Starting point is 01:34:06 They have to think it's super cheap. I think if you get fries, they should toss some ketchup into the bag, because I think it goes without... I mean, some people like them dry, as you say, but for the most part, they think that most normal people like a little ketchup on their fries.
Starting point is 01:34:21 Yeah, I think ketchup by default or question by default. If they're not asking the question and not giving the ketchup, that's out of line. That's unacceptable. At least ask the question, and if you're not going to have time to ask the question, maybe you're in a rush, toss a few in there. That reminds me, actually, I mentioned the Aerobare music camp earlier.
Starting point is 01:34:37 This could be music camp I used to go to. There was a... As soon as you said that, as soon as you said your music camp, I saw it. It was like a cartoonish... cartoonish yawn. I think Dustin, there's Z's over Dustin's head in the studio.
Starting point is 01:34:53 He fell asleep immediately. No, I'm fascinated. It's not fascinating. In this episode, put all the listeners to sleep. Look, in a lifetime of jokes that haven't landed, this was one in particular that didn't land, which was I was at the...

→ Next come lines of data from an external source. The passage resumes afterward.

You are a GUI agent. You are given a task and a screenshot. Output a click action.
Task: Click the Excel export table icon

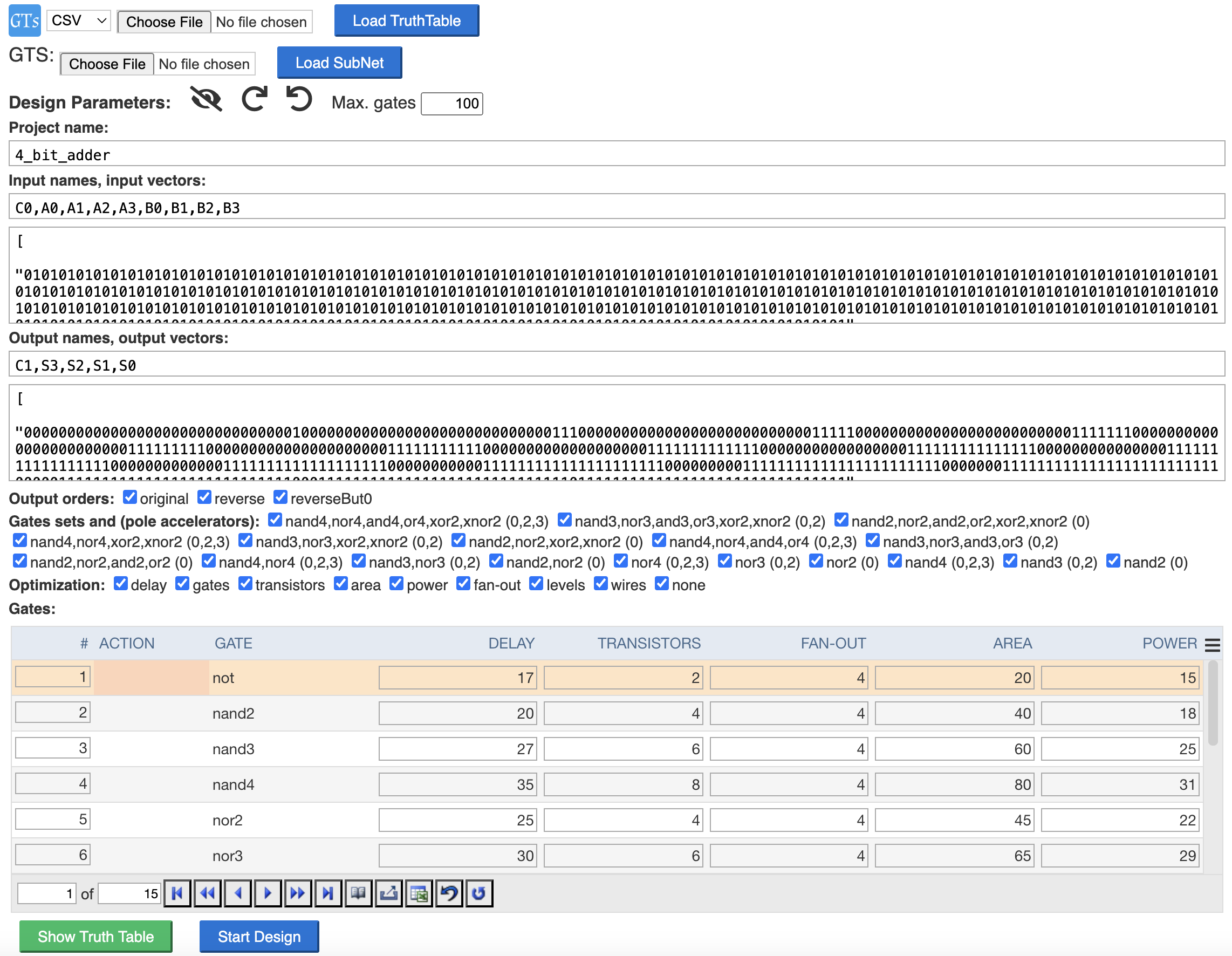click(x=419, y=893)
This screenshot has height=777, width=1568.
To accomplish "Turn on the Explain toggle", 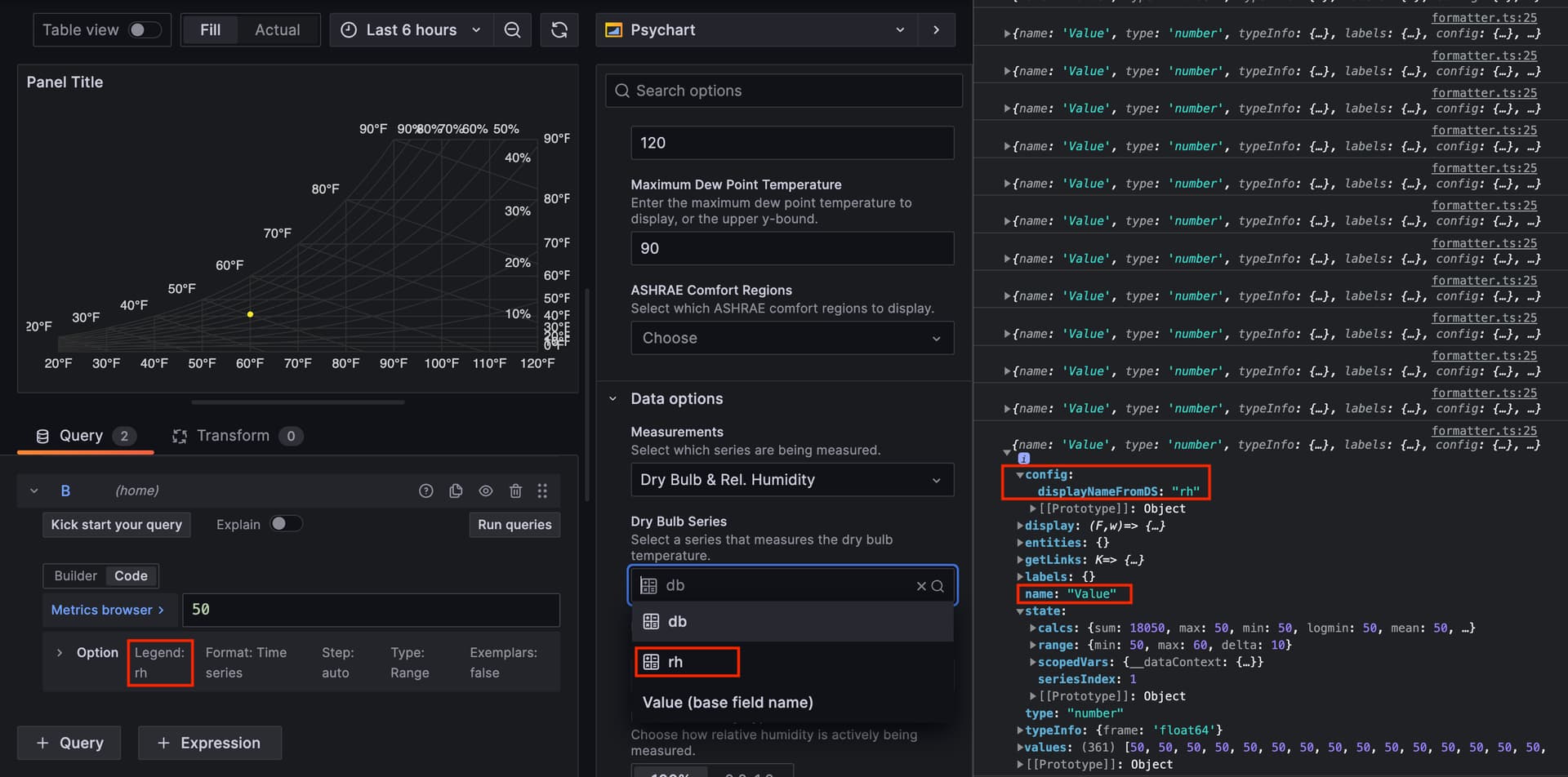I will pos(286,523).
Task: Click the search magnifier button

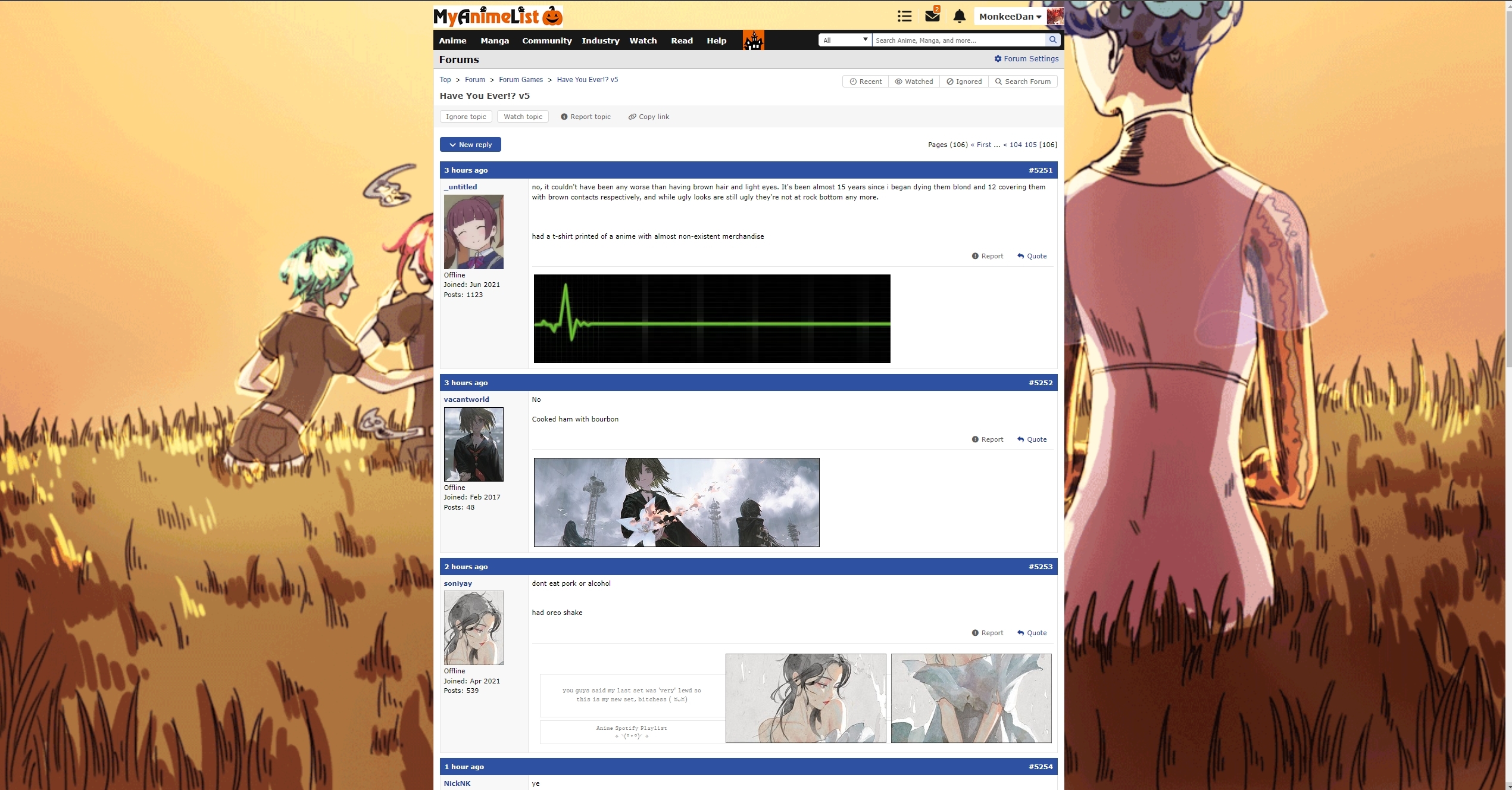Action: (1052, 40)
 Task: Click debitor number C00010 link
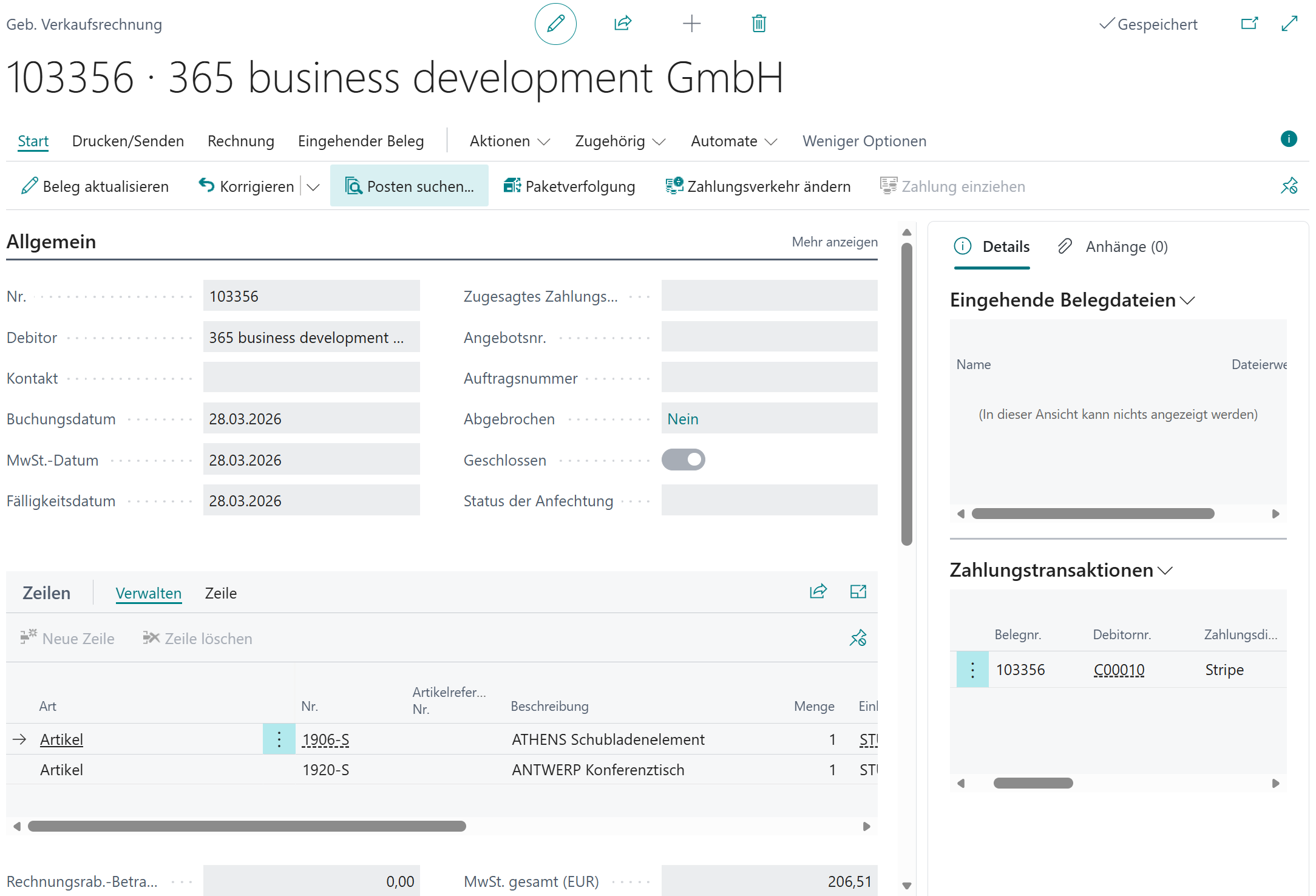point(1119,670)
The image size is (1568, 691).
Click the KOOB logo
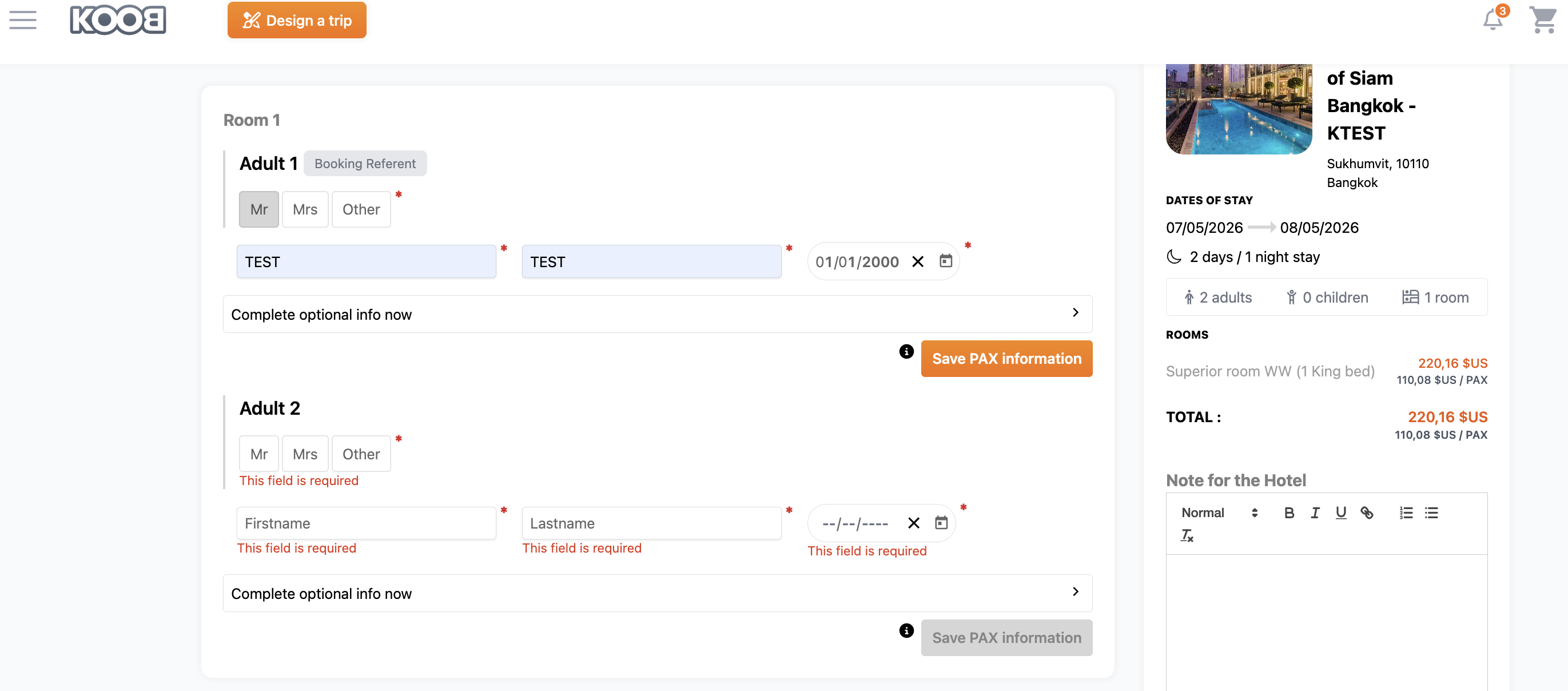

Starting point is 01:35:09 We went into town for a music camp, and there was a McDonald's there. And she gave me a... You want ketchup? And she gave me a single packet of ketchup. And I said, can I get some more ketchup? And then she grabbed a hand full,
Starting point is 01:35:25 like a softball-sized thing of ketchup, and threw in like 12 ketchup into my bag. And I turned to my friend and said, I should have asked for another cheeseburger. Oh my fucking god. And he looked at me with just like a look of disgust. Like I just told like an anti-Semitic joke. Did you play your horn after you got here?
Starting point is 01:35:41 It would have been a saxophone, not a trombone. Oh, it was a saxophone. You're a saxophone player. Yeah. Bummo. Saxophone, bassoon, clarinet, all the woodwinds. If you have a question or comment about the world of chain restaurants, you can email us at doboyspod.
Starting point is 01:35:57 Check out our Facebook page, Do Boys, follow us on Twitter at doboyspod, and if you have a free second, rate and review us on iTunes. Claudia O'Dearty, thank you for joining us. Thank you for enduring this. No, it was so fun, and I love, honestly, talking about things. That's good.
Starting point is 01:36:13 I do, so thank you for having me. Of course, we'll have to have you back at some point and discuss more Australian things, and you know what? No one has claimed that KFC episode yet. We haven't got anyone to do KFC yet. Give me KFC. Oh boy. Well, yeah, we'll see what happens. Oh, you're not going to give me KFC?
Starting point is 01:36:29 Oh, go fuck yourself? Hey, listen, I just want to, I'm going to look at the numbers. I'll look at this episode's numbers, baby. You're a piece of shit. I like Claudia. Do you have anything you would like to plug at this time? No, really. I'm on love.
Starting point is 01:36:45 That's it. She's great. I don't think I do anything else. You do plenty of stuff. You're a very funny, talented comedian. She's great. Claudia is very great, and it's an honor working with her. I enjoy working with you much more than I enjoy
Starting point is 01:37:01 working with Nick Wager, so. Oh wow, cool, thanks. I also enjoy working with you more than I enjoy working with Mitch, and more than I enjoy myself. Oh, gosh. Gary. I'll do it for this episode of No Boys.